King Kaufman's Sports Daily

American League preview: The Red Sox will win again, and this time it won't take a miracle. Plus: Can Final Four predictions always be wrong?

Published April 1, 2005 8:00PM (EST)

In my National League preview Thursday, I mentioned -- OK, bragged about -- how I've managed to pick either one or two division winners out of six in each of the last three years.

"Fer gosh sake!" writes reader Wayne Bryant about my record of futility. "Two of the six winners are pre-printed on the card! You just have to choose the other four."

He's referring to the Braves and Yankees, who I refuse to peg as Eastern Division champions each year, and who win the Eastern Divisions each year.

I go against the Braves because one of these years they're not going to win their division, and I'll be damned if that's the year I go back to picking them. I go against the Yankees because I'm an honest man who's lived a good life, and I deserve to see someone other than the Yankees win the A.L. East.

Bryant points out that I finally gave in this past season and vowed to pick the Patriots to win every playoff game they play until they lose one, and suggests I do the same for the Eastern Division titans.

Given instruction 1 >> Please decide whether each statement agrees with the column above, answering yes or no and quoting the deciding words: (a) The column was published on April 1, 2005. (b) The writer has picked three or more division winners in each of the last three years. (c) The writer vowed to pick the Patriots to win every playoff game they play until they lose one.
Given instruction 2 >> According to the column, why does the writer refuse to pick the Braves to win their division? Answer in one to three sentences.

Records provided >>
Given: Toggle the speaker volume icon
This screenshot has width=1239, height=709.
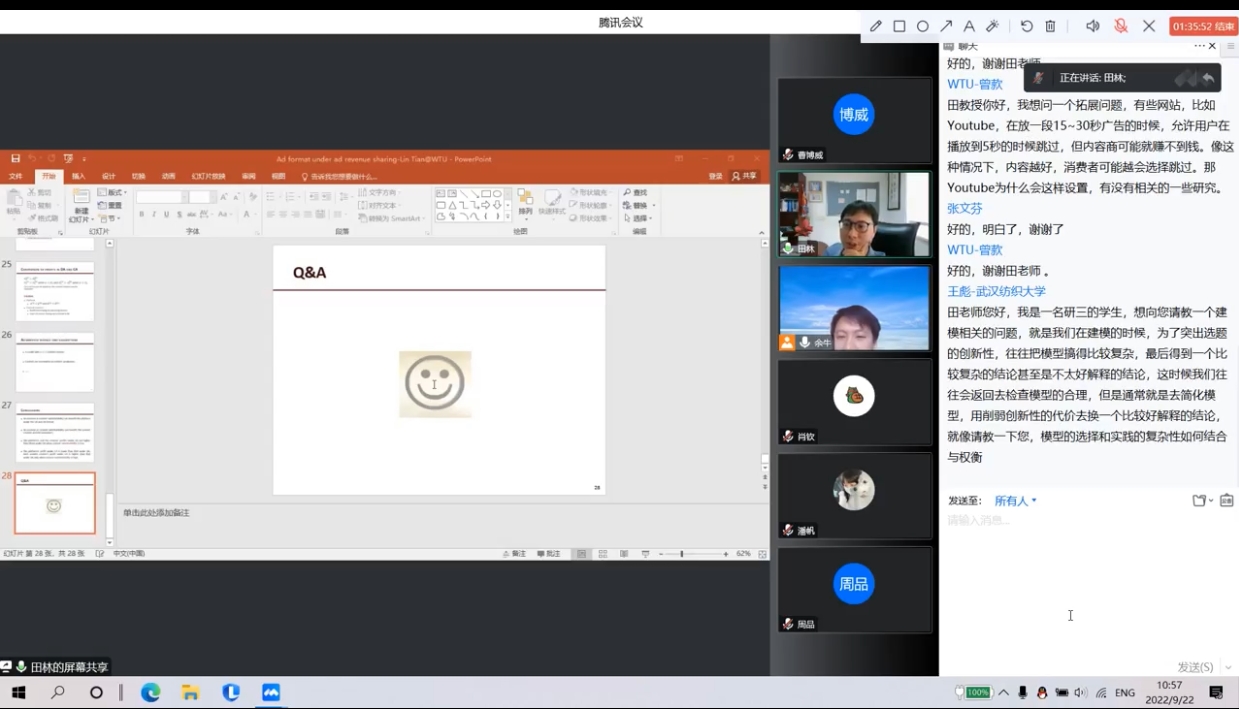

* * *

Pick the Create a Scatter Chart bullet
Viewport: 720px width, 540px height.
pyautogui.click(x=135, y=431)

...

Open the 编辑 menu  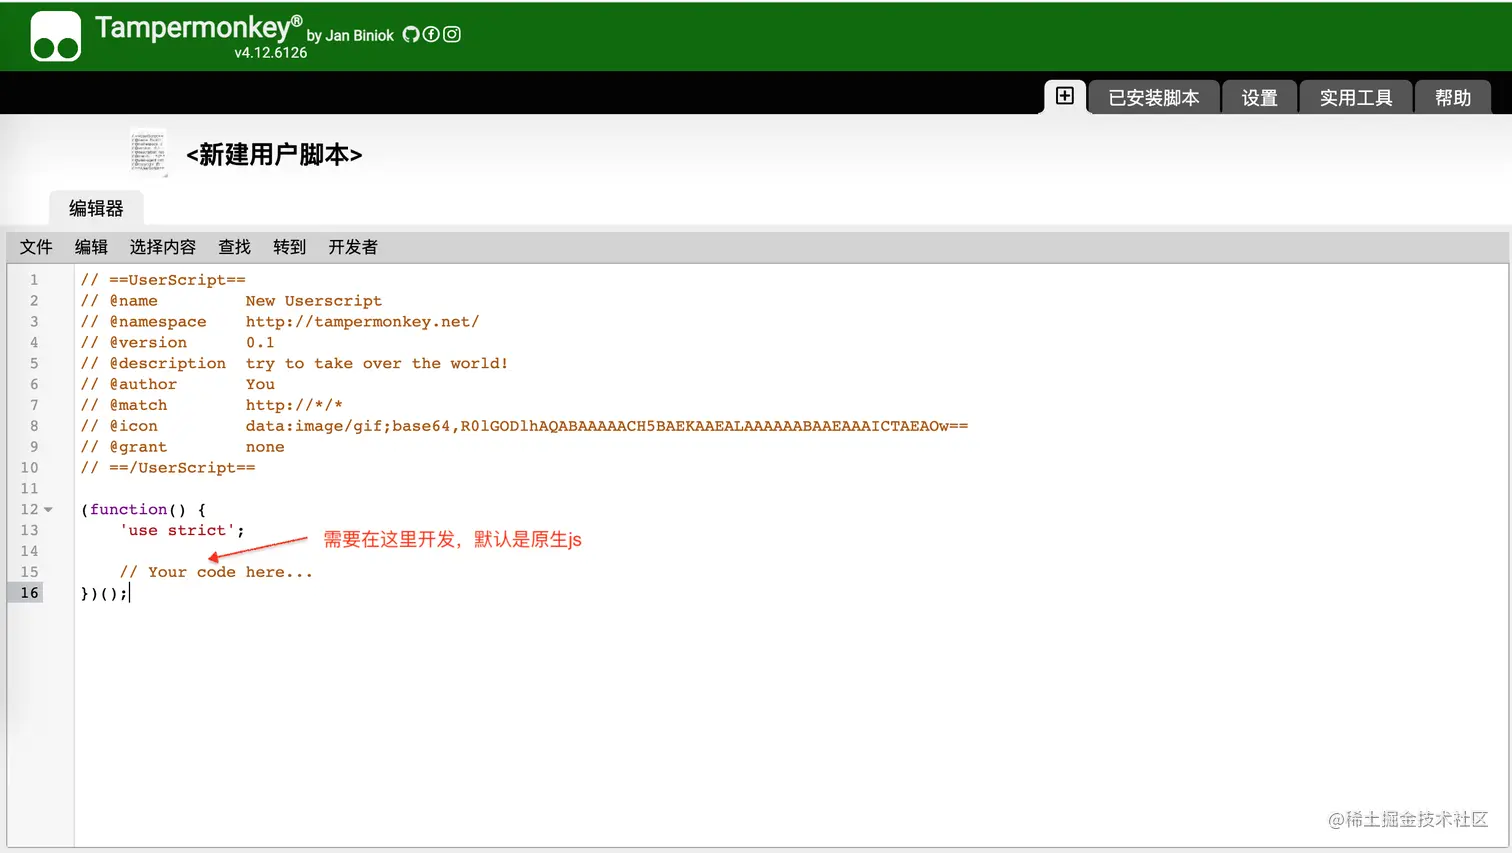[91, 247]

Correct answer 1 >>
(a) Yes: "Published April 1, 2005 8:00PM (EST)"
(b) No: "pick either one or two division winners out of six in each of the last three years"
(c) Yes: "vowed to pick the Patriots to win every playoff game they play until they lose one"

Correct answer 2 >> The writer expects that one of these years the Braves won't win their division. He refuses to let that be the year he goes back to picking them.